------ Selected extract

Does private ownership of roads impact incorporation?

The ISC and the incorporation study consultant are aware that there are instances where sections of roads on Salt Spring may not be owned by the Ministry of Transportation and Infrastructure (MOTI) and details regarding the maintenance responsibility for these specific roads are being investigated.

The consultant will include in the Final Report information that it is aware of at that time, which may be pertinent to making an informed decision on incorporation versus the status quo.

For further information on this topic contact Ryan Evanoff, Operations Manager MOTI, directly, or locally Islands Trustee, George Grams .

Who is eligible to vote in a referendum on the municipal incorporation of Salt Spring Island?

As outlined in the Report, to be eligible to vote in the incorporation referendum, one must be:

• 18 years of age or older; and,
• Canadian citizen; and,
• Resident of British Columbia for at least six months before registering to vote; and,
• Lived or are the registered owner of property within the incorporation area for at least 30 days before registering to vote; and,
• Not disqualified under the Local Government Act, or any other enactment, or by law from voting in a local election.
If there is a referendum there would be a chief election officer. The Capital Regional District would provide the chief election officer and the province would provide the funds. The election would be presided over by very experienced officials.

Whose responsibility is it to recommend whether or not an incorporation vote should be held?
This responsibility clearly falls to the Incorporation Study Committee.  At the outset of this study the Ministry of Community, Sport and Cultural Development issued an Incorporation Study Committee Operational Guidelines document to the Committee, outlining its role and responsibilities.  Task #16 states:
Consider whether or not to recommend to the Minister that an incorporation vote be held.
Committee deliberation will consider study content, community feedback, provincial offer of restructuring assistance, the extent to which community interests and issues could be addressed through municipal incorporation, in addition to other pertinent information.
This responsibility has been reinforced by the Ministry, both in feedback they provided to the Preliminary Report, and in a subsequent discussion with the Committee Chair to confirm our understanding.

How can I learn more and/or provide input?
The Incorporation Study Committee mandate is to involve the community as extensively as possible in order to meet two key objectives:
  1. To communicate and explain the results of the analysis prepared by the Consultant that compares the existing rural form of governance with that of municipal incorporation.
  2. To solicit input from community members as to what additional information or clarification is required in the Final Report in order for each individual to make an informed decision, should an incorporation vote be ordered.  
The Committee has designed a public communication and engagement process to address these objectives in a variety of ways:

1.    Communicating and Explaining Analysis

  • This website includes extensive information on all aspects of the Study process and findings.  An individual may subscribe to the website to automatically receive updates.  Key documents are also filed in hard copy at the Public Library.
  • The Incorporation Study has a Facebook page and is using Twitter to communicate updates.
  • Updates are being provided through articles in varied media channels including the Driftwood, Salt Spring Exchange, Islands Tides, Islands Marketplace, and Fishbowl magazine.
  • A series of Fact Sheets are being issued periodically through the website that highlight key pieces of information.
  • Two Open House events were held November 22 and 23, 2015 to present the findings of the Preliminary Report and answer questions.
  • Additional public events will be held in 2016 to provide deep insights into the Road Condition and Assessment Report and the Report.
  • Groups may request a presentation from members of the Committee in order to communicate and explain the Study process and findings.

------------
------ Extracted information

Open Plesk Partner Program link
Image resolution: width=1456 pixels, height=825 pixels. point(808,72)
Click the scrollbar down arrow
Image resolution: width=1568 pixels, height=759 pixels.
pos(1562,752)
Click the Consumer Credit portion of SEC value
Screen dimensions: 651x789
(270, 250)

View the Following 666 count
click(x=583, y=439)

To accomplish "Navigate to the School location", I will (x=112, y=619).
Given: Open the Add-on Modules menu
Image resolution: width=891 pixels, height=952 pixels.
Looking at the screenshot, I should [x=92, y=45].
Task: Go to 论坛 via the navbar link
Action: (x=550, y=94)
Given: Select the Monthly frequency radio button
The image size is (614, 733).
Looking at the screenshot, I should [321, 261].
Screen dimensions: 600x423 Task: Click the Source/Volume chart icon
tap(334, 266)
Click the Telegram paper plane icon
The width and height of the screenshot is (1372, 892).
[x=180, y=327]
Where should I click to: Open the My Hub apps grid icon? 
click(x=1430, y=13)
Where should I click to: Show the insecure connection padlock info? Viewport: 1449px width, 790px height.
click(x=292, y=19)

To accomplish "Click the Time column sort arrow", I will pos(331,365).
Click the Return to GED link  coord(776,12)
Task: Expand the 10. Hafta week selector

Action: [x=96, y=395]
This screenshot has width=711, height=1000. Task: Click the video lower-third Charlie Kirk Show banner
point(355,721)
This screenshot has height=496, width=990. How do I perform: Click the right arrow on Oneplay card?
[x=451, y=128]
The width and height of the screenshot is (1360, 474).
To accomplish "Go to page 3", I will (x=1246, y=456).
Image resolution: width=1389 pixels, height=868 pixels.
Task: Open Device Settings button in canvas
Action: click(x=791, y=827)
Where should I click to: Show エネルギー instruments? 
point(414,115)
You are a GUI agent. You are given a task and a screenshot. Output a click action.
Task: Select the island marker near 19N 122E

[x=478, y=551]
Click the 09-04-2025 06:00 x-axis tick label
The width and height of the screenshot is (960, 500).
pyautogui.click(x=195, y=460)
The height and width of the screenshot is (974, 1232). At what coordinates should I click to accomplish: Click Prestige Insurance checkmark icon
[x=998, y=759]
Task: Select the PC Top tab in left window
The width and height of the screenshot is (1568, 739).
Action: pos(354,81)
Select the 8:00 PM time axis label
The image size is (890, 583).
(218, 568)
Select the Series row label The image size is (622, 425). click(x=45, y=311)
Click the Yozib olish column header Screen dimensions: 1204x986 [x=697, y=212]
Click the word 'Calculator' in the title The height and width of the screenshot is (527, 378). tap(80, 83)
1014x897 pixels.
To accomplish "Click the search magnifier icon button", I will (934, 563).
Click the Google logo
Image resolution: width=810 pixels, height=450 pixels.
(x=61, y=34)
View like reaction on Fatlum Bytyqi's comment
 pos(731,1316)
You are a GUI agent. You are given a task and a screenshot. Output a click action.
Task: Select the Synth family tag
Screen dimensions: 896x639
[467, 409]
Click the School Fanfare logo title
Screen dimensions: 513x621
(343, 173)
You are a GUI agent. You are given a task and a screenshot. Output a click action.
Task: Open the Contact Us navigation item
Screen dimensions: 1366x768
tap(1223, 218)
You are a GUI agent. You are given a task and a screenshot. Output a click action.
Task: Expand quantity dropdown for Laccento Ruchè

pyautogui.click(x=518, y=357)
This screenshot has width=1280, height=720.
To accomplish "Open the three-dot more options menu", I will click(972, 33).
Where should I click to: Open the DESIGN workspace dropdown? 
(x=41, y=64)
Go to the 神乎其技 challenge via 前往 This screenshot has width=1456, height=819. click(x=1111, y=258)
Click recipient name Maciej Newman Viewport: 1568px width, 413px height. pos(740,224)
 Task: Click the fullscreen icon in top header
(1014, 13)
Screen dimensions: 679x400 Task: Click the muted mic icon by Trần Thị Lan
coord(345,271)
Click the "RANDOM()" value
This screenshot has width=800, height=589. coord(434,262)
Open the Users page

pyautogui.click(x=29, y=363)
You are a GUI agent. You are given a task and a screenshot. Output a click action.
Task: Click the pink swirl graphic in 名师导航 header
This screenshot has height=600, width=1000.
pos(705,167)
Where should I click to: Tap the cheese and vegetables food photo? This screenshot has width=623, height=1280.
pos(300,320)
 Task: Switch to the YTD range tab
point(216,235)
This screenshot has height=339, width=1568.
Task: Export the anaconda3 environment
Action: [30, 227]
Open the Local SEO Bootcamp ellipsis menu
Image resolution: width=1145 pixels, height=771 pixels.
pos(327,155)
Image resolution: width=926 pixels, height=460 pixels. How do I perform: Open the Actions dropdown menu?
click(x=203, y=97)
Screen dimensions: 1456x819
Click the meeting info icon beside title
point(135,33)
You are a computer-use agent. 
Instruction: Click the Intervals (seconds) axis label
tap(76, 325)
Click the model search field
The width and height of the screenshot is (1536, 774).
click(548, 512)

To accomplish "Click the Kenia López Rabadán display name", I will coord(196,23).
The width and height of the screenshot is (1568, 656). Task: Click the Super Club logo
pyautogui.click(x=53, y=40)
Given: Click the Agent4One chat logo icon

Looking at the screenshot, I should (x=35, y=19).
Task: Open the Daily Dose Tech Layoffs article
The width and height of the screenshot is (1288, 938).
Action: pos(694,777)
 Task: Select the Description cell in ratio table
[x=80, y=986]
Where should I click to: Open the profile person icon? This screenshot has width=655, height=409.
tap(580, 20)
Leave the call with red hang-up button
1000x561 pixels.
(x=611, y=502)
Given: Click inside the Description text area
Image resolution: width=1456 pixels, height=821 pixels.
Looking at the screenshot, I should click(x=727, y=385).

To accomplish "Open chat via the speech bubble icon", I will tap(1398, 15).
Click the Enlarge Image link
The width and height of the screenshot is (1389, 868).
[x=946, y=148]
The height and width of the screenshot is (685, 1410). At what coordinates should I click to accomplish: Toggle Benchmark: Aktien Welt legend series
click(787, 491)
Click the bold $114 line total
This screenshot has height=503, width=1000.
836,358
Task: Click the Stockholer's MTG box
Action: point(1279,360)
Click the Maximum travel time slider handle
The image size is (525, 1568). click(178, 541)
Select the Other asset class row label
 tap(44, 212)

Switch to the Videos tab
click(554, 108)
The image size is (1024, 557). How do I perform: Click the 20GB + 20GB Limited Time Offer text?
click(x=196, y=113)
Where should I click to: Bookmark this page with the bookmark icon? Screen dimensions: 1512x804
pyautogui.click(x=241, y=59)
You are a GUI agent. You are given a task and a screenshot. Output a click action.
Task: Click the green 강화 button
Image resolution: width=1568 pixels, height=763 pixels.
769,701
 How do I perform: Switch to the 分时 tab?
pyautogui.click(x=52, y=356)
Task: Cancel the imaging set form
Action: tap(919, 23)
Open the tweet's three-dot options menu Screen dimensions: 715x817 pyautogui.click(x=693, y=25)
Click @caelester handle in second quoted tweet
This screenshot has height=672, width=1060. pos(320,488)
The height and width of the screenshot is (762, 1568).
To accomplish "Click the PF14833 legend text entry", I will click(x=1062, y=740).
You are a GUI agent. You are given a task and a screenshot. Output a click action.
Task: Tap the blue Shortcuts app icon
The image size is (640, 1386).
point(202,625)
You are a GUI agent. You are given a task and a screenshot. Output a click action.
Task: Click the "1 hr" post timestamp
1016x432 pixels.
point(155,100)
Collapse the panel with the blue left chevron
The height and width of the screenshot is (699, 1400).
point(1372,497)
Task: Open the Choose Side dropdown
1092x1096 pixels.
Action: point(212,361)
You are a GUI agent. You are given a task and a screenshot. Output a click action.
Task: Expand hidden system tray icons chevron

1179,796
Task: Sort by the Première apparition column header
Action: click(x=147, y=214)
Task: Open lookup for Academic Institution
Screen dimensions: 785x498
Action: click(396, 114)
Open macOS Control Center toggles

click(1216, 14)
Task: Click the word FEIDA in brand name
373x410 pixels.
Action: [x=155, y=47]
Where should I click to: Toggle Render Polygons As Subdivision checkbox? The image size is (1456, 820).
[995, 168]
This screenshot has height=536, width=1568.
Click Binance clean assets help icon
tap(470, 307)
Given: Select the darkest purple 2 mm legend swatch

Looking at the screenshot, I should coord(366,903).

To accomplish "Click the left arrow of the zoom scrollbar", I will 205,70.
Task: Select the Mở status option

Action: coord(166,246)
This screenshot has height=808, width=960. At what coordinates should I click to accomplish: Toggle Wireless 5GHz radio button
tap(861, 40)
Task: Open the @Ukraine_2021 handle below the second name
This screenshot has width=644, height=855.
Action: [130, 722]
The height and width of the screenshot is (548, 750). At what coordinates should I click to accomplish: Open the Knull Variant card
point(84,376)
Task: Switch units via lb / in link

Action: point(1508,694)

------------

▸ **Work to complete**
1 - Summarize the Salt Spring incorporation FAQ in two sentences.
2 - Name every media outlet that the Salt Spring incorporation FAQ says is carrying articles with updates on the study.

▸ **Task answers**
1 - The Salt Spring incorporation FAQ sets out who is eligible to vote in an incorporation referendum, states that the Incorporation Study Committee is responsible for recommending whether a vote should be held, and notes that maintenance responsibility for road sections not owned by the Ministry of Transportation and Infrastructure is being investigated. It also describes the Committee's aims of explaining the consultant's analysis and soliciting community input, and lists the ways it communicates, including its website, social media, local media, fact sheets, open houses and presentations to groups.

2 -
- Driftwood
- Salt Spring Exchange
- Islands Tides
- Islands Marketplace
- Fishbowl magazine